I know December is the twelfth month, but for my loyal visitors I will posting only tens today. You are welcome in advance.
Let me tell ya’ll what I would do if I were in charge of marketing a chocolate bar. Step number one, forget about women. All women are crazy about chocolate. Why waste money marketing to them? They are going to go berserk and buy your shit anyway, so who cares. Market only to men. And if you want to market to men, use boobies. It’s a scientific fact. All dudes respond to boobs. Even gay guys. It’s impossible to resist. It’s like a siren call. Not gonna look, not gonna look – wait, boobs? – LOOK! I might even use a branded t-shirt and some pokies like we see here.
There are lots of cool things about hanging around BralessBlog. One of the many is the fact that you never know WTF you’re going to see. Liiiiike an insanely hot chick with curves like BAM! pretty much hanging out inside her apartement in what appears to be gold foil body art. Look, I’m no expert on trendy-cool stuff, I eat cheetohs and pick my nose for a living. Maybe lots of rich hotties get decorated like this? This is one of those photos you want to blow up to max resolution and study in fine, gory detail. There is so much to look at. Um, like her crotch. Her breastacles are rather shapely too.
One has to appreciate women with big bazonkas who keep themselves pretty. I realize sometimes the busty gals tend to be a bit pudgy too. Ain’t no matter: get after it boy. Those green eyes are kind of intoxicating. And if that isn’t enough to prompt you to propose marriage, the thought of motorboating those twin girls will be. Please don’t fall for it, though. All motoroboating fun ends shortly after marriage. Truth.

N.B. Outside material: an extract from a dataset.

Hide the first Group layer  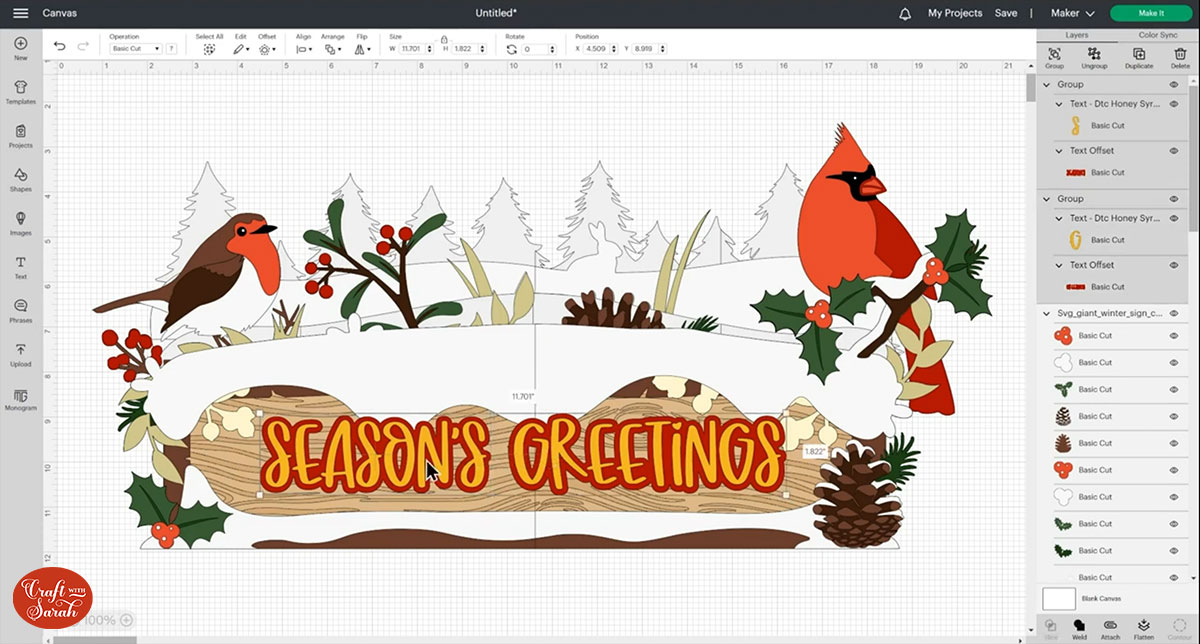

I’ll admit, it was a little tough to decide which photo to post next. Cause really, I got a million of them. I thought why not introduce my little friend the Green Dress Lady. God bless her very natural, very dense double-D boobs. Although we seem them here all squashed up in a black lacy bra, we can certainly imagine what they would be like bumping and bouncing along in some pajamas. Perhaps you noticed that she unbuttoned that dress allll the way down? Yeah, we’re not talking about the top two buttons here. She popped every single button, because she knows we care about her gorgeous cleavage, and she cares that we care. Life fees great right about now. Possibly because I just heard Santa is going to come visit me. But mostly because of Green Dress Lady being generous with her bosoms.
Ya’all know I love me some wedding dresses. Not like the veil and the train and the thing the bride wears, I’m talking about dresses worn to weddings in general. I’m too lazy to go link to some previous posts on the site, but if you’re a frequent reader you know all about them. I’m reasonably confident that’s what we’re looking at here. These two galls look too shipper and catty and confident to not be at a wedding. They are not married, they are glad their best friend is getting married, and most of all they are glad they dragged their boyfriends along because now that the wedding has put them in a very romantic mood they are gonna get a little tipsy and hump their brains out. The braless look in the silky gowns is like icing on the (wedding) cake.